EXERCISE REQUIREMENTS
Collect every line below that contains the word "icon" and copy each of those lines in full.

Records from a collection
========================================

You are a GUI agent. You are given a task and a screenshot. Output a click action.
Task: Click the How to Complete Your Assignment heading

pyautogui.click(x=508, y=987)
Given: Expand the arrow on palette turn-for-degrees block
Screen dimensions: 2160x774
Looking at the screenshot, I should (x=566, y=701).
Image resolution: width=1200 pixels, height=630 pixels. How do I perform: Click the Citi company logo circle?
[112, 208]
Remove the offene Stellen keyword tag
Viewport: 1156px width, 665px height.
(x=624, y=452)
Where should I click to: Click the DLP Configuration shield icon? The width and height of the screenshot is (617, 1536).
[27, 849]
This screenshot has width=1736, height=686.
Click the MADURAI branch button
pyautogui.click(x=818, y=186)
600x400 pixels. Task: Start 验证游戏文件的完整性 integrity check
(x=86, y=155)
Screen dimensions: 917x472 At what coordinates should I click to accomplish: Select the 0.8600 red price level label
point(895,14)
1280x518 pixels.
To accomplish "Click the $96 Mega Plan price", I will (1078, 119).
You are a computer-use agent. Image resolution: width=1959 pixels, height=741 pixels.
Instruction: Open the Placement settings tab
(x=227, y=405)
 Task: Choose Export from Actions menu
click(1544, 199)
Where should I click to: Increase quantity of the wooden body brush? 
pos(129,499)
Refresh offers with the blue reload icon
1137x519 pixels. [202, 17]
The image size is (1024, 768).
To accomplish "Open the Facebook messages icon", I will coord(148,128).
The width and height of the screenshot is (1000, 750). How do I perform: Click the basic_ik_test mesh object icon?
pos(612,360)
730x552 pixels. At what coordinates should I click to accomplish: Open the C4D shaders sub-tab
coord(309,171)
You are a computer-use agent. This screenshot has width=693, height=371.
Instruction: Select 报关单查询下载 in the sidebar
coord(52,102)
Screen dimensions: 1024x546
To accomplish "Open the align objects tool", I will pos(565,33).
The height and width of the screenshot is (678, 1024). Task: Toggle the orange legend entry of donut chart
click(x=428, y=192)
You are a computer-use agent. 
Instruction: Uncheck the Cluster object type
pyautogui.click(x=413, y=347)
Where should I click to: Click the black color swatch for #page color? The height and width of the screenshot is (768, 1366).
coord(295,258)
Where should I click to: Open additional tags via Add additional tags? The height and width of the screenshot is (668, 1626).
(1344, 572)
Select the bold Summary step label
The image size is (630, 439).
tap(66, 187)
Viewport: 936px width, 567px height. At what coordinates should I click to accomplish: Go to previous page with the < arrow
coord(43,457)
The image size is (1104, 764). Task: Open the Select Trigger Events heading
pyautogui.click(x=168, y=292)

========================================

THE RESULT
Where should I click to: Click the DLP Configuration shield icon? The width and height of the screenshot is (617, 1536).
Refresh offers with the blue reload icon
To accomplish "Open the Facebook messages icon", I will coord(148,128).
The width and height of the screenshot is (1000, 750). How do I perform: Click the basic_ik_test mesh object icon?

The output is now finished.